부산대학교 도서관

This work focuses on designing a pin-on-disk tribometer used to perform dry or lubricated wear tests according to the ASTM G99 standard method. The pin-on-disk device was developed using the engineering design process (EDP) based on steps related to problem understanding and solution construction stages. The tribometer is composed of an aluminum structure, a cylindrical test chamber, a disk rotation control system, load cells for measuring normal and tangential forces, a disk position sensor, and temperature sensors. A 7” touch screen was selected for the user interface (HMI).
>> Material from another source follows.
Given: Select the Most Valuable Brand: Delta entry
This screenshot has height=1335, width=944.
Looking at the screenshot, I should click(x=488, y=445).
Wear tests to verify the reliability and usefulness of the tribometer were carried out on disk samples extracted from a hot-rolled AISI 1025 carbon-steel commercial bar, and performed with 2 and 10 N normal loads, linear sliding speeds of 0.27, 0.54, 0.82, 1.10, and 1.63 m/s, 500 m total sliding distance, using alumina ball as counterbody material. Dry and lubricated conditions were considered. Parameters as sliding distance, normal and frictional forces, and coefficient of friction (COF) were monitored during real-time tests. The procedure proved to be simple and safe. HMI enables the user to configure easily and quickly the test condition. A good agreement between the duplicate results was observed. During calibration, it was observed that the load cells and the servomotor presented standard deviations lower than 1.1 g and 0.2 r/min, respectively, and a percentage of uncertainty lower than 0.3. The LVDT showed a correlation regression coefficient of 0.999 between measured and output signals. During wear validation tests, all variations in results were less than 2% under the investigated conditions.